### What this task involves
Could you write out exactly, and only, the lines from the one containing "Prima pagină (39, 55)" through the last line of the data, leaving out all pictures?

Stored items from a collection
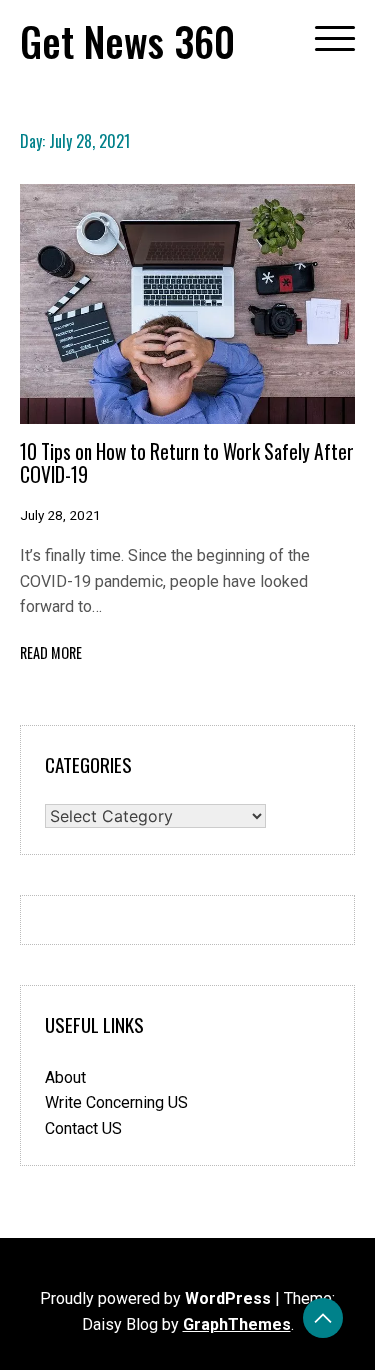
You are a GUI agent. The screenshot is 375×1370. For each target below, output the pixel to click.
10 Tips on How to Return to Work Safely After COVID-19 (187, 463)
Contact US (83, 1128)
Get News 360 (127, 41)
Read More (51, 652)
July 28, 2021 (60, 515)
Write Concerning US (116, 1102)
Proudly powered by (155, 1298)
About (65, 1077)
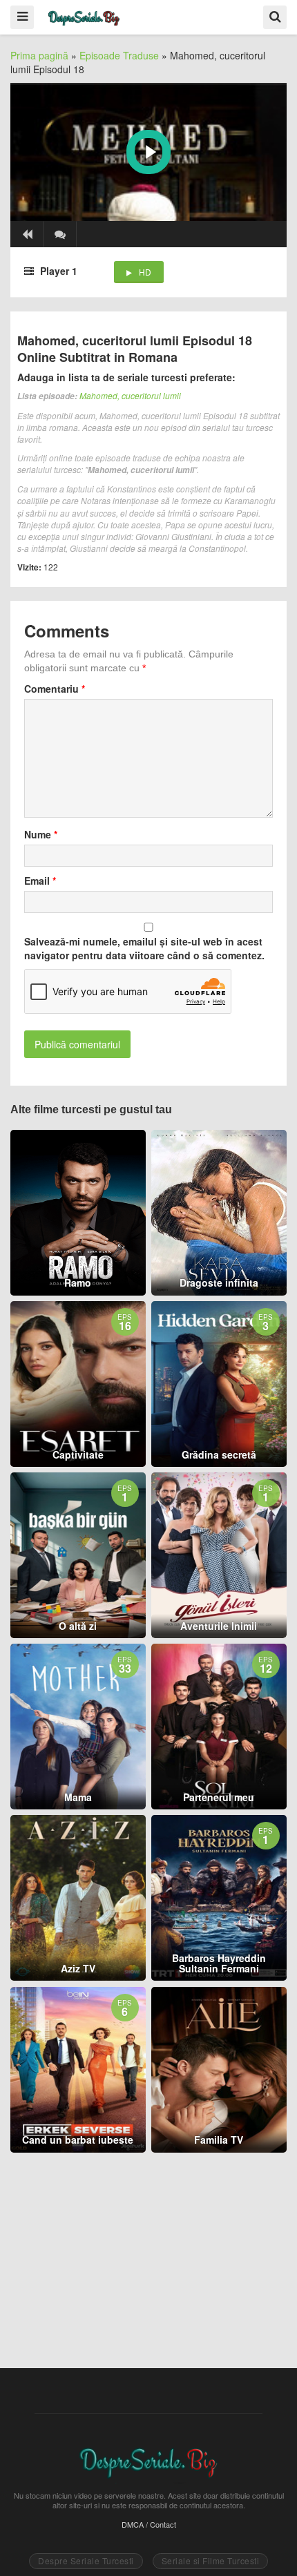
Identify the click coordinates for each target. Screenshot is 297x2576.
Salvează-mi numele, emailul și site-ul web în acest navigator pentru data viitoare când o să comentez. (144, 948)
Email (40, 880)
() (60, 234)
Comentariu (54, 688)
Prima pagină (39, 55)
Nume (40, 834)
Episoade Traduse (119, 55)
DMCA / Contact (149, 2524)
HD (145, 272)
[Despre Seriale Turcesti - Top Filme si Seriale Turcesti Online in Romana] (83, 16)
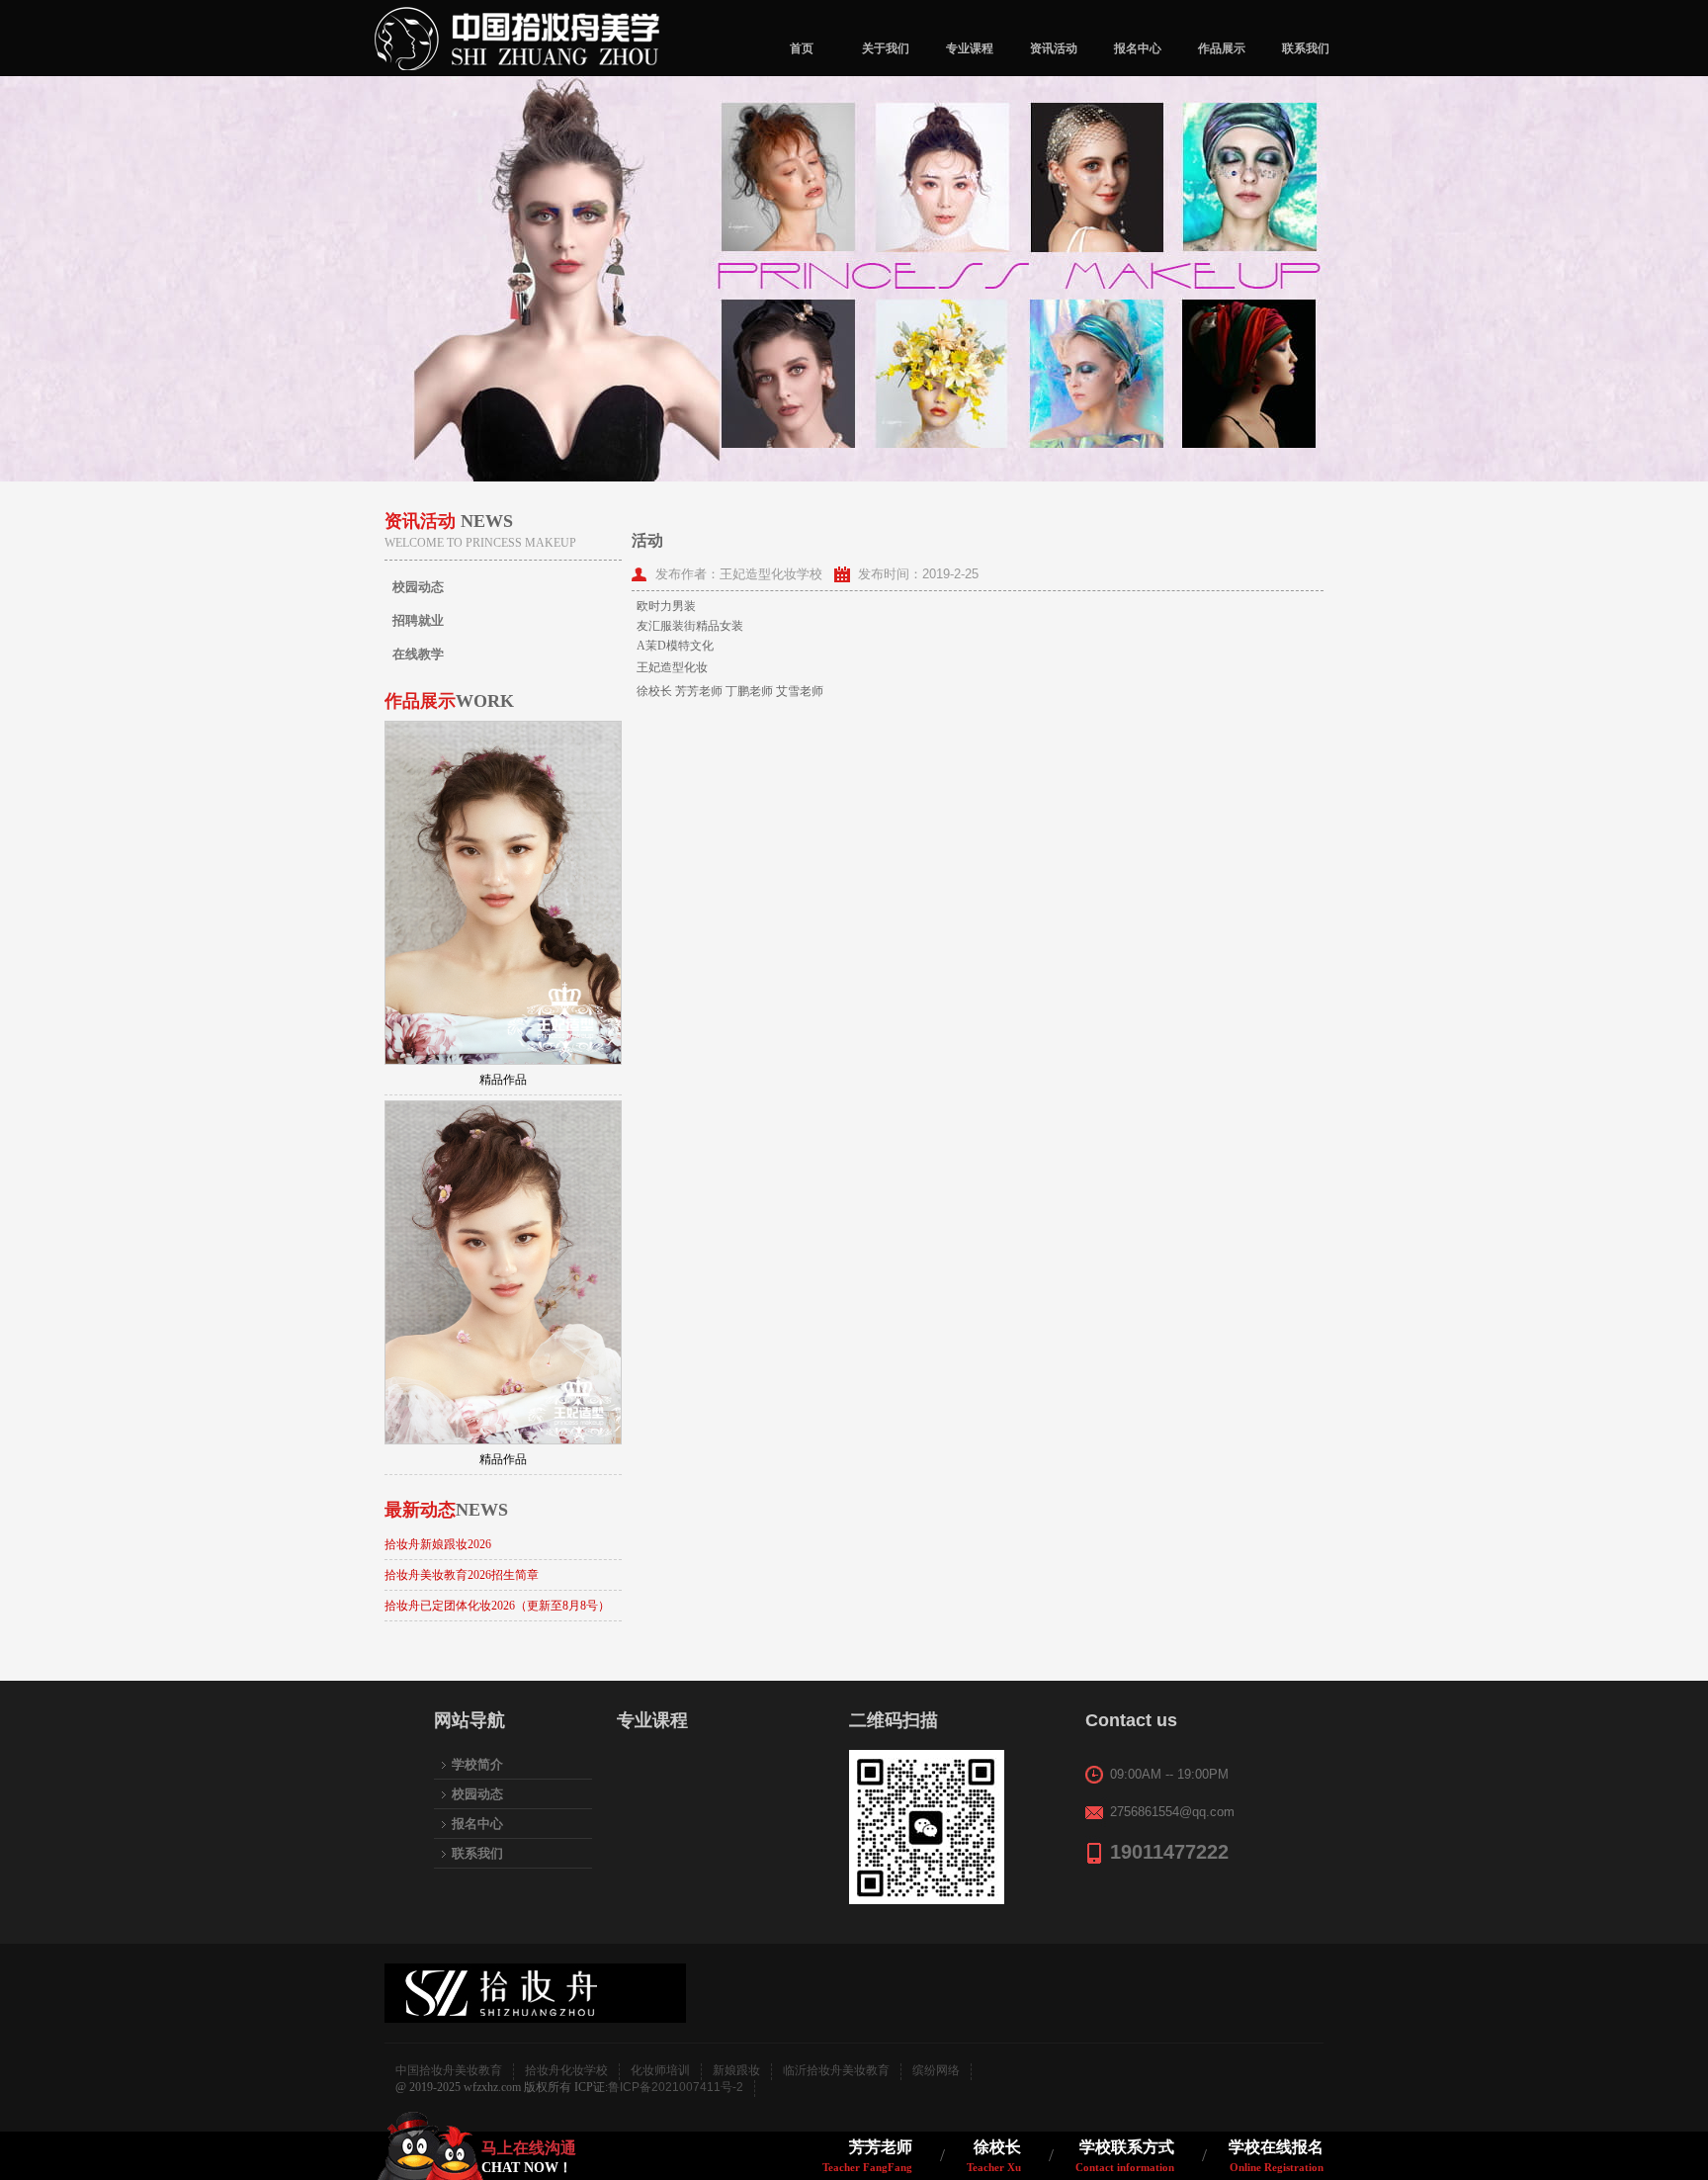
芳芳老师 (867, 2155)
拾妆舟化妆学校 (566, 2070)
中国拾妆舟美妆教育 (448, 2070)
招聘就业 (418, 620)
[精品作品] (503, 893)
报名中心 (1137, 48)
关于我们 (885, 48)
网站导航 (469, 1720)
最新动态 (446, 1510)
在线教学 (418, 654)
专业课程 (969, 48)
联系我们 (1305, 48)
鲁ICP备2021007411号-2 (675, 2087)
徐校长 (994, 2155)
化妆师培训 (660, 2070)
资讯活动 (1053, 48)
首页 (801, 48)
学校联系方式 (1124, 2155)
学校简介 (477, 1764)
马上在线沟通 (528, 2157)
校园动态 (418, 586)
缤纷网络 (936, 2070)
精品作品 (503, 1080)
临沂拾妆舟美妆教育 (836, 2070)
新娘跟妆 (736, 2070)
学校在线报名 (1276, 2155)
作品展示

### Task solution
Prima pagină (39, 55)
Nume (40, 834)
Episoade Traduse (119, 55)
DMCA / Contact (149, 2524)
HD (145, 272)
[Despre Seriale Turcesti - Top Filme si Seriale Turcesti Online in Romana] (83, 16)
芳芳老师 (867, 2155)
拾妆舟化妆学校 (566, 2070)
中国拾妆舟美妆教育 (448, 2070)
招聘就业 (418, 620)
[精品作品] (503, 893)
报名中心 (1137, 48)
关于我们 (885, 48)
网站导航 (469, 1720)
最新动态 (446, 1510)
在线教学 (418, 654)
专业课程 (969, 48)
联系我们 (1305, 48)
鲁ICP备2021007411号-2 (675, 2087)
徐校长 (994, 2155)
化妆师培训 (660, 2070)
资讯活动 (1053, 48)
首页 (801, 48)
学校联系方式 (1124, 2155)
学校简介 (477, 1764)
马上在线沟通 (528, 2157)
校园动态 (418, 586)
缤纷网络 (936, 2070)
精品作品 (503, 1080)
临沂拾妆舟美妆教育 (836, 2070)
新娘跟妆 (736, 2070)
学校在线报名 (1276, 2155)
作品展示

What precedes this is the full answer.